Second Hand in the Air but It's Only the Beginning

            My story of faith is one that has progressed interestingly throughout my short life. It started as most children do, with a baptism. I was baptized into the Roman Catholic Church by my Presbyterian mother and my Lutheran father. Shortly after my baptism, my parents stopped attending that church. It didn’t really matter though because I was so little- I truly don’t know anything about Catholic customs. If you don’t believe me ask my ex-boyfriend’s Catholic family.

            After a couple years, I started preschool at Dilworth town Christian Preschool. I also started attending Sunday school. I really liked preschool and Sunday school. We made a lot of crafts and played on the Noah’s Ark that was on the playground. For a four year old, it was a pretty cool set up. But around this time was when I started forming my own rebellious ideals that continued into my adult life.

            My parents were very traditional people. Every Sunday, they made their rough and tumble little girl put on a dress, brush her hair and adorn shoes other than sneakers while my classmates rolled up in whatever they wanted- including their pajamas. This unfairness did not sit well with me. Not to mention, I was super embarrassed that I showed up all dolled up while my peers slummed it. However, I was even more embarrassed to tell my parents how I felt. So, as most four year olds do, I had a hissy fit about Sunday School. I didn’t/couldn’t articulate what I was upset with at the time so they just figured I didn’t want to go.
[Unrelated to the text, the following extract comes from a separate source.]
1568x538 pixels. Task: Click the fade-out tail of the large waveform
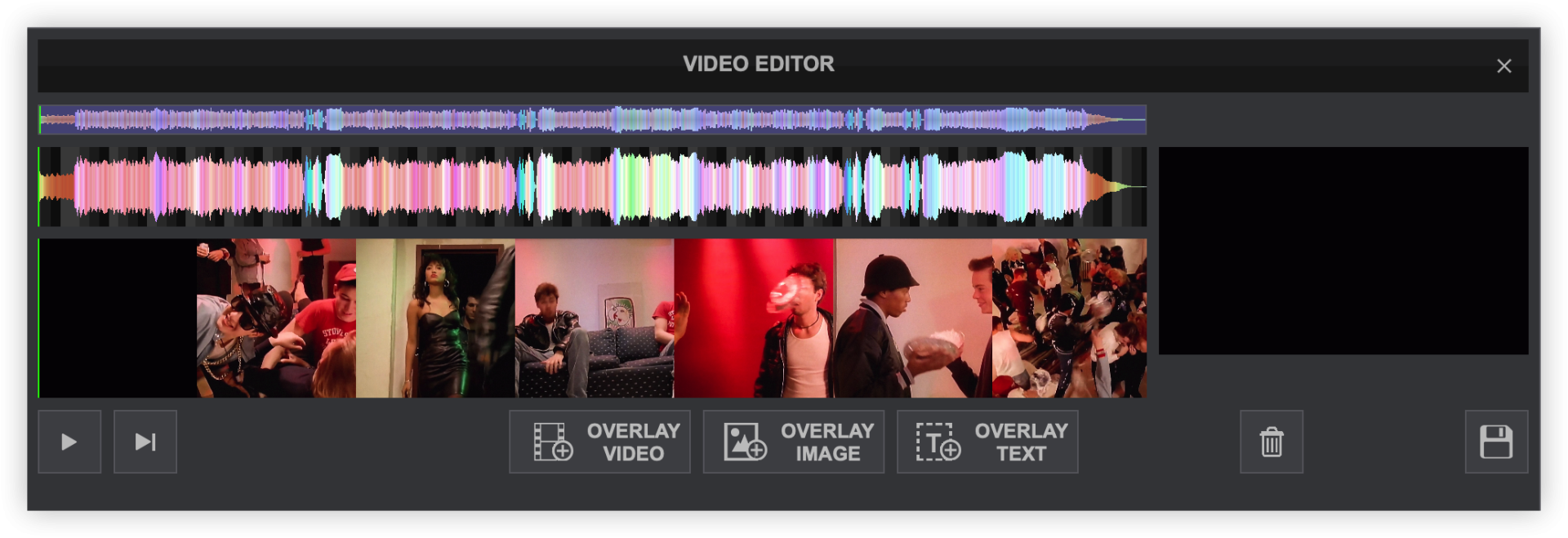point(1123,187)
So, they stopped taking me.  I was glad I didn’t have to wear dresses anymore but I was pretty upset that I didn’t get to make crosses out of popsicles anymore.

            On holidays my family continued to go to church but after the Sunday school incident, we took a hiatus for a while. It wasn’t until I was eleven that we started going again. My dad was on this kick where he was determined to go to every church within fifteen miles of where we lived -- which was a lot. So, every Sunday he would go to a different church and he would take a different kid-rotating between my brothers and I. I was happy to spend time with him but I dreaded the dress wearing, long services and stale hymn books. After a while, he started gravitating towards this one church. It was a contemporary non-denominational church and service. Eventually, we only went to this church.
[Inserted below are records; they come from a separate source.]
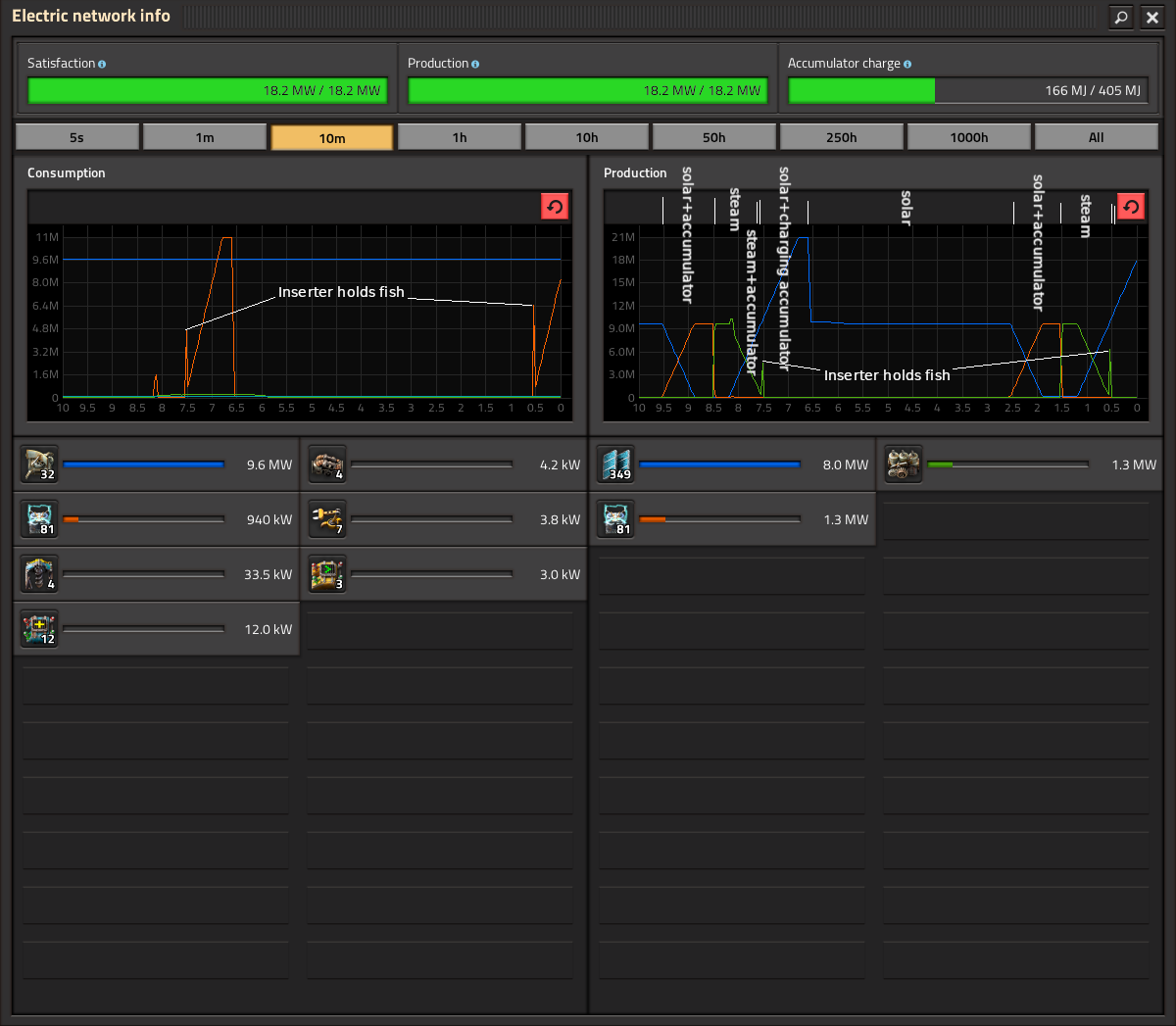Select the accumulator icon producing 1.3 MW
Viewport: 1176px width, 1026px height.
(x=616, y=519)
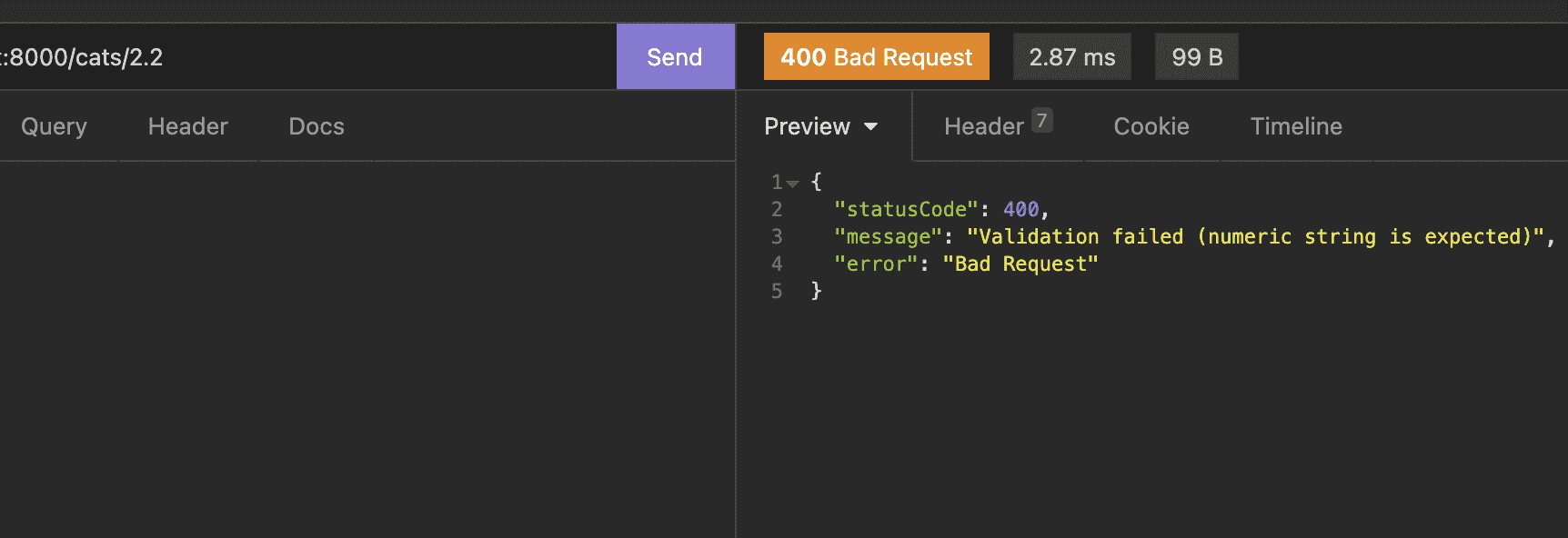1568x538 pixels.
Task: Click the "Bad Request" error value
Action: 1020,264
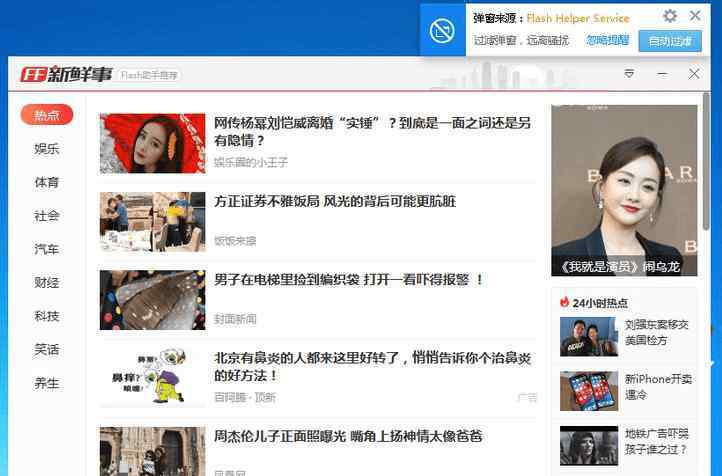Switch to the 娱乐 category
The image size is (722, 476).
[x=47, y=149]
Even after he settled on the one church we kept this tradition up of rotating through the siblings and the strangest thing happened; I started to enjoy it. The services stopped being so long, my dad let me wear jeans and this church didn’t have smelly hymn books to open.

I kept going back with him- almost every Sunday. But then I stopped. I was 16 and had just procured a license, a job and a boyfriend. “I am too busy for church. I am too tired for church. I have work,” became common exuses.

These excuses kept me away for a while but then the boyfriend went away, the license lost its allure and the job became annoying. So, I made my way back to church.

It must be known that the church my dad and I attend is one of those churches your grandma complains about where people say “Amen” and clap when they feel moved, one where the band plays so loud it shakes the sanctuary and where people raise their hands in the air.

I went back to church and listened to the sermon and sang the songs but as people cried and raised their hands in joy I remained slightly stoic. I sang whole heartedly and smiled. I lifted my palms face up but never up in the air.

I kept going back but never lifted my hands fully in the air.

This Easter I went to church by myself early in the morning. Something was different in me this time. The sermon was good, enlightening but also typical for that of an Easter Sunday sermon but there was a joy, a relief and a hope in this sanctuary as I looked up at the abstract ropes imitating that of sunlight shining that I hadn’t ever felt so strongly. As mentioned before I had turned my palms face up and even raised my one hand but never both. I could never get both hands in the air. Something was different this day though, in this church I have frequently attended, listening to songs I have listened to before. As I shouted out “Christ my Redeemer,” I thought of my Aunt and my Grandma who had recently passed and whom accepted Christ into their life and because of which they now dwell peacefully, no longer held down by the pains of life and this thought of their peace and happiness moved me so that my second hand shot into the air and silent tears started to roll down my face. Everything I have and everything I will have is because of Him and even in times of trial there are so many things to be thankful for.

My second hand, the one I had been trying to get in the air for so long was finally up there. I had finally, after all these years and all these churches had finally let Christ into my life full heartedly. No one had forced a pink dress on me this time, nor had they made my attendance necessary, this is something I chose to do because I wanted to and Christ helped me get there.

Now my second hand is in the air and I am afraid but I am not. I am afraid of what lies in front of me but I am also not because I know that Christ will be there with me, walking me, guiding me and lifting my hands in the air.